17. Когда наступила ночь, начальники повели своих людей туда, где предполагалось раскинуть новый лагерь; те отнюдь не были расположены дружно следовать за ними, но, едва покинув прежние укрепления, понеслись к Платеям и подняли там суматоху, рассыпавшись по городу и разбивая палатки, где попало. Одни лишь спартанцы, вопреки своему желанию, остались позади прочих, и вот как это получилось. Амомфарет, человек горячий и отчаянный, уже давно рвавшийся в бой и тяготившийся бесконечными отсрочками и промедлениями, назвал это перемещение позорным бегством и заявил, что не намерен отступить ни на шаг, но со своими соратниками здесь встретит Мардония. К нему подошел Павсаний и сказал, что выполняет постановление, за которое греки голосовали на совете, тогда Амомфарет поднял обеими руками громадный камень и, бросив его к ногам Павсания, воскликнул, что и он подает свой голос [18] и выбирает битву, а до трусливых советов и мнений прочих ему дела нет. Павсаний, растерявшись и не зная, что ему предпринять, послал к афинянам, которые уже тронулись в путь, и просил их подождать и идти вместе со всеми, а сам повел остальное войско к Платеям, надеясь, что Амомфарет двинется следом.
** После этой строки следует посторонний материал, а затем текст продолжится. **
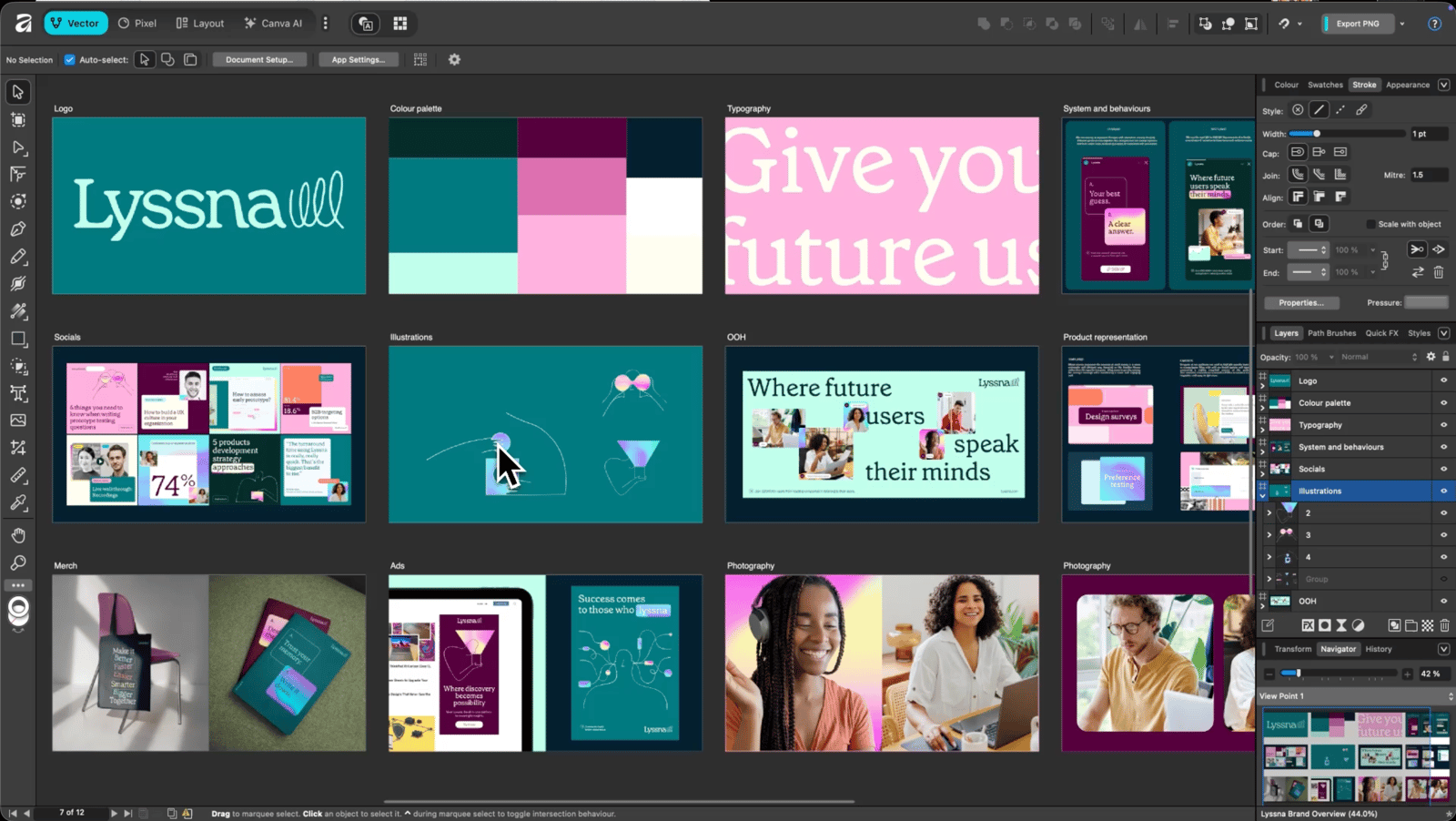The width and height of the screenshot is (1456, 821).
Task: Open Document Setup dialog
Action: tap(259, 59)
18. ...подает свой голос... – Голосования обычно производились подачей камешков.

Тем временем рассвело, и Мардоний, от которого не укрылось, что греки оставили свой лагерь, под оглушительный шум и крики двинул на лакедемонян сомкнутый строй персов, изготовившихся не к бою, а к погоне за беглецами. И в самом деле, события чуть было не приняли именно такой оборот. Видя, что враг наступает, Павсаний приказал прекратить движение и каждому занять свое место в боевом строю, но совсем упустил из виду, – то ли в гневе на Амомфарета, то ли приведенный в смятение проворством врагов, – подать грекам сигнал к началу сражения. Поэтому, хотя битва уже началась, они подошли на помощь не сразу и не все вместе, но порознь, небольшими отрядами. Павсаний совершил жертвоприношение и, так как предзнаменования были неблагоприятны, приказал спартанцам положить щиты к ногам, не трогаться с места и ждать его знака, не оказывая пока неприятелю ни малейшего сопротивления, а сам продолжал приносить жертвы. Меж тем вражеские всадники рванулись вперед; стрелы их уже достигали цели, среди спартанцев были убитые и раненые. Стрела сразила и Калликрата, как рассказывают, самого красивого и самого высокого из греков, и, умирая, он промолвил; «Не смерть меня печалит (для того я и ушел из дома, чтобы отдать жизнь за Грецию), но горько умереть, ни разу не переведавшись с врагами». Тягостное то было зрелище, и поразительна выдержка воинов: никто не старался защититься от наступающего противника, но, получая рану за раной и падая в строю, они терпеливо ждали доброго знака от бога и своего полководца. Иные историки сообщают, что несколько лидийцев неожиданно напали на Павсания, приносившего жертвы и молившегося чуть в стороне от рядов, и принялись растаскивать и раскидывать священные предметы; Павсаний же и окружавшие его греки были безоружны и потому отбивались палками и бичами. И до сих пор в подражание событиям того дня в Спарте порют у алтаря юношей [19] , а затем устраивают лидийскую процессию.

19. ...порют у алтаря юношей... – Объяснение, конечно, фантастическое; см. Лик., 18 и прим.